Michael KreponYear-End Assessment

Quote of the week:

“We are made wise not by the recollection of our past, but by the responsibility for our future.”
— George Bernard Shaw

It has been a bad year. Any year is a bad year when Mar-a-Lago and the White House are common ports of call. Donald Trump walks both manicured grounds, telling us what’s on his mind, accompanied by microphones and the football.

The Senate Foreign Relations Committee convenes testimony on the subject of one-finger decision-making to push the proverbial button. Three experts are bereft of better ideas. We have to do better than this.

The Great Unraveling continues. The biggest, least appreciated accomplishment of the past half-century – the safety net of treaties, constraints and norms to reduce nuclear dangers and prevent mushroom clouds – remains widely unacknowledged, let alone appreciated. The great architects of this safety net have mostly left the stage. Much of the general public has come to expect these benefits as if by birthright, without need of further investment and reinforcement.

Those who seek their safety net against nuclear dangers by spending large sums on weapons whose use would invite conflagration and by fine-tuning offensive options keep beavering away.

Fantasists have something to celebrate this holiday season: the Maestro’s distancing act from an agreement that places verifiable constraints on Iran’s bomb-making capability. This advance – a term that, in Trump-like inversion, signals retreat from real-world consequences – is accompanied with calls for more sanctions. Drumbeaters on Capitol Hill and elsewhere have no clue about how else to proceed.

Snipping away at the nuclear safety net is a twisted yardstick of success, but it appeals to those who never reconciled themselves to the necessity for cooperative nuclear threat reduction with rivals. Boll weevils in Pentagon policy shops keep gnawing away at remaining strands already frayed by Vladimir Putin’s misconduct. Open Skies Treaty over-flights, which could help renew defense ties across Europe and push back against the Kremlin’s boorishness, are underfunded and squandered. And the most adept ways to counter Russian violation of the Intermediate-Range Treaty on nuclear forces are viewed as poor substitutes for the one that will be hardest to convince allies to implement – and therefore most injurious to the damaged accord.

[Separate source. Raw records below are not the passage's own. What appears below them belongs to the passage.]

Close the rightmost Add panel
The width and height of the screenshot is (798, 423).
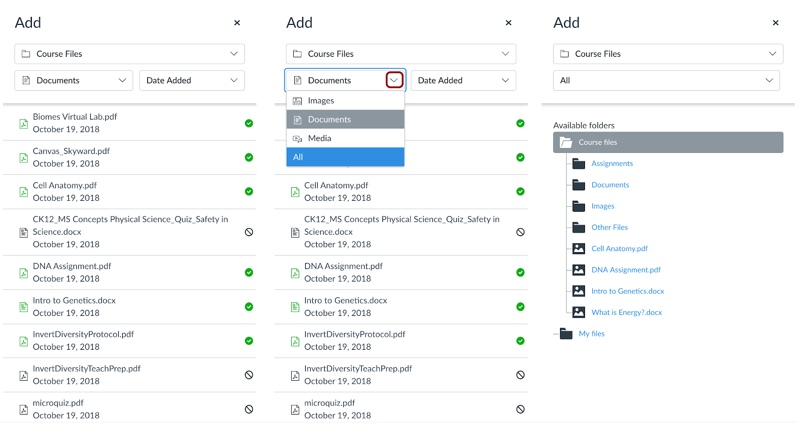(776, 23)
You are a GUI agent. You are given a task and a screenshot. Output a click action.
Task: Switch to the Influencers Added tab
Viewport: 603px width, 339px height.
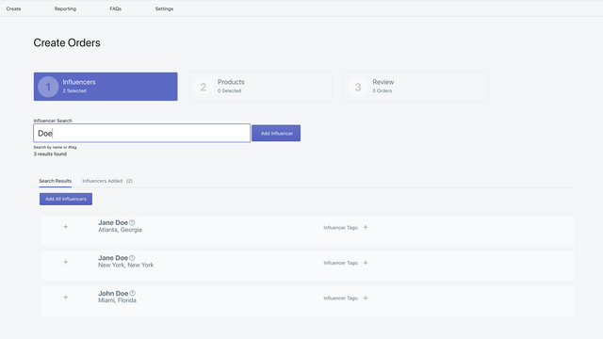(107, 181)
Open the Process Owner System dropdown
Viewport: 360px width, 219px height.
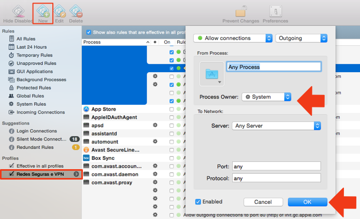click(x=266, y=97)
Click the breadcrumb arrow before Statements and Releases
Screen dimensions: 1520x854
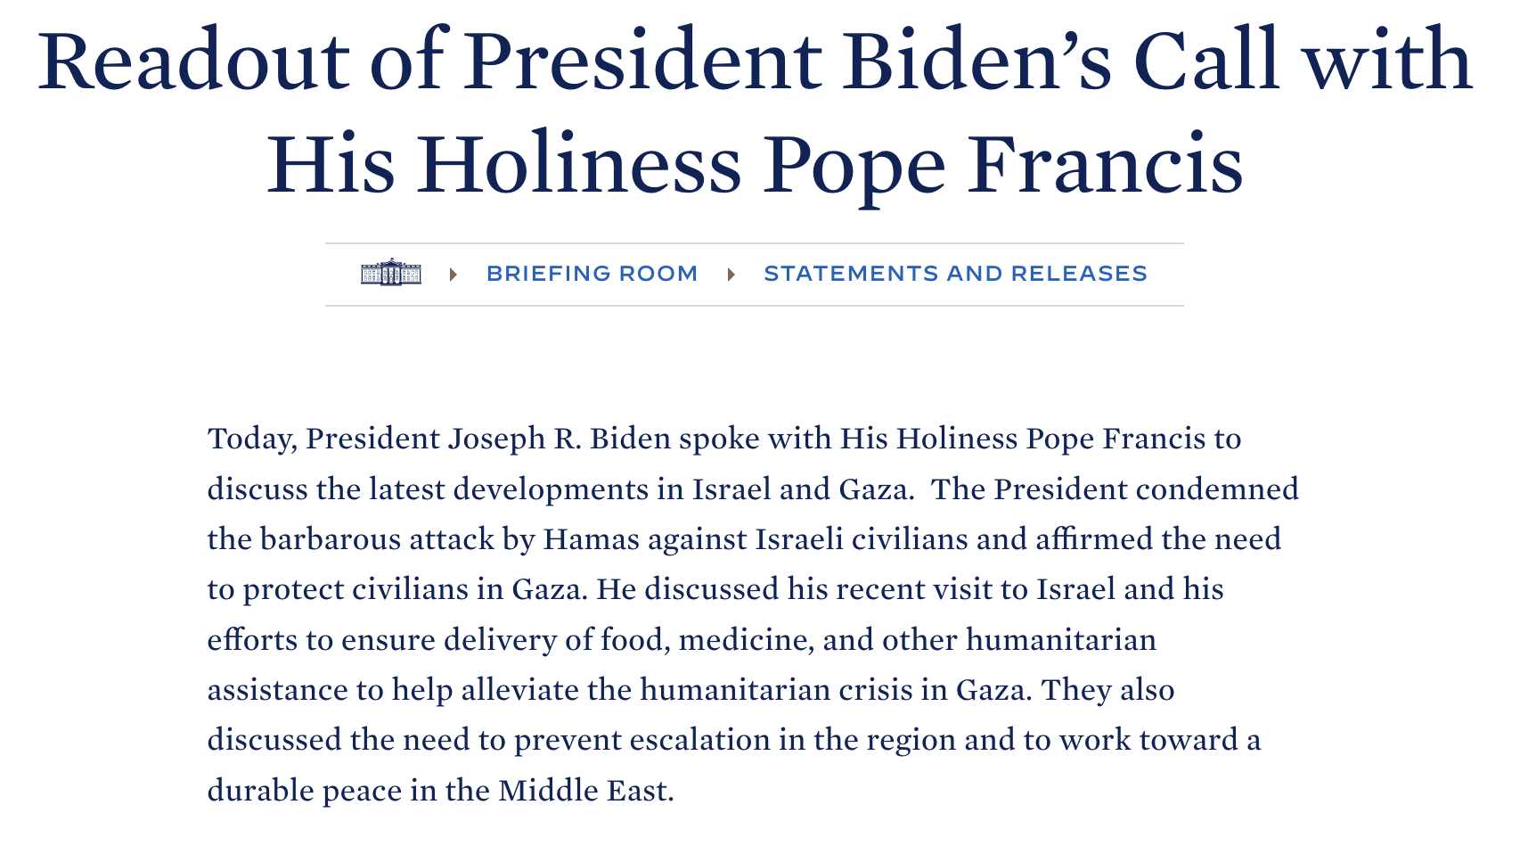[x=731, y=274]
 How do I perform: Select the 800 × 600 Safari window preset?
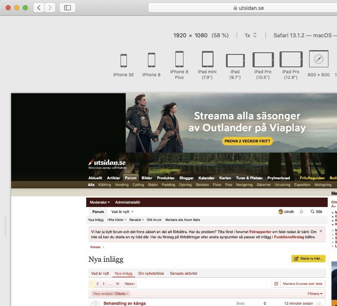(319, 59)
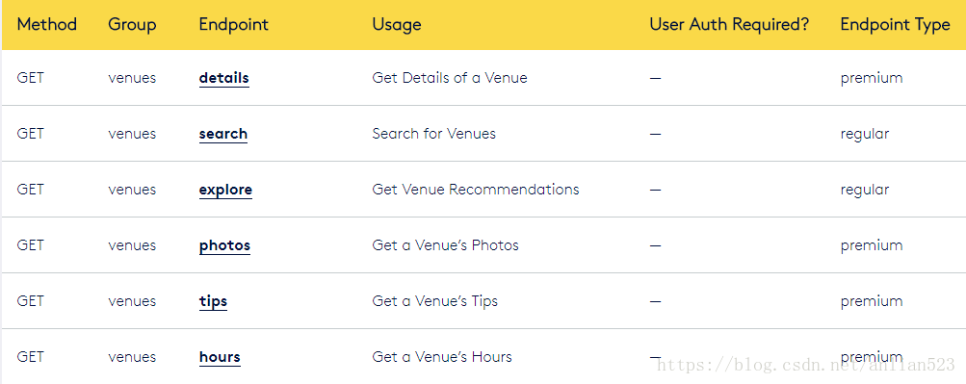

As for the problem from Hell in North Korea, the Maestro and his National Security Adviser reject the acceptance of mutual deterrence. What then, pray tell, remains on the table? When we are unable to imagine deterrence and diplomacy working, we invite war, and sometimes wage it.

On the plus side, the year now receding has produced a Ban Treaty. Kudos are due to its champions. The Ban Treaty’s limitations are evident, but in due course, it can be part of a wider normative netting of restraint against nuclear weapons’ use. This assumes we can manage to avoid another battlefield use of nuclear weapons in the unscripted passages that lie ahead.

Everything hopeful and positive we seek depends on preventing this third mushroom cloud. In the event of failure, those in thrall to the manifold requirements of nuclear deterrence will have proven to be of no help whatsoever. Worse, they will have become accomplices to catastrophic failure. If the nuclear threshold is crossed, targeting plans provide only bad answers. In the event of another mushroom cloud, decision makers will be left to their own flimsy devices, crushed by time pressures. Everything that matters will then depend on somehow stopping more mushroom clouds.

Comments

  1. Patrick (History)

    Perhaps judicious use of a few nuclear weapons is the medicine mankind needs to remember why they are controled

    • Mark Gubrud (History)

      Judiciously or not two weapons were used and we have the records of destruction, death and suffering which should be enough to cover this field of medicine.

  2. Jeff Johnston (History)

    Unfortunately all involved parties need to understand or care about the consequences of MAD. Should one be incapable does that suggest the other(s) capitulate their principles and lower non-proliferation standards thereby collaterally encouraging other “c’ players in the world to embark on their own nuclear initiatives? Where do you stop the cycle?